Lima produk ekspor Indonesia kembali mendapatkan kembali fasilitas insentif tarif preferensial umum (Generalized System of Preference/GSP) dari Amerika Serikat (AS). Hal itu diketahui berdasarkan informasi yang disampaikan United States Trade Representative (USTR) melalui laman resminya https://ustr.gov.

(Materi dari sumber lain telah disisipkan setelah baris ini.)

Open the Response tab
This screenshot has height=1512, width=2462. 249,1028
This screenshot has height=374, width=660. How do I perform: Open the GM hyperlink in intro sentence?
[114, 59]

Kelima produk tersebut adalah plywood bambu laminasi (HS 44121005); plywood kayu tipis kurang dari 66 mm (HS 44123141155); bawang bombai kering
(HS 09082220); sirup gula, madu buatan, dan karamel (HS 17029052); serta barang rotan khusus untuk kerajinan tangan (HS 46021223).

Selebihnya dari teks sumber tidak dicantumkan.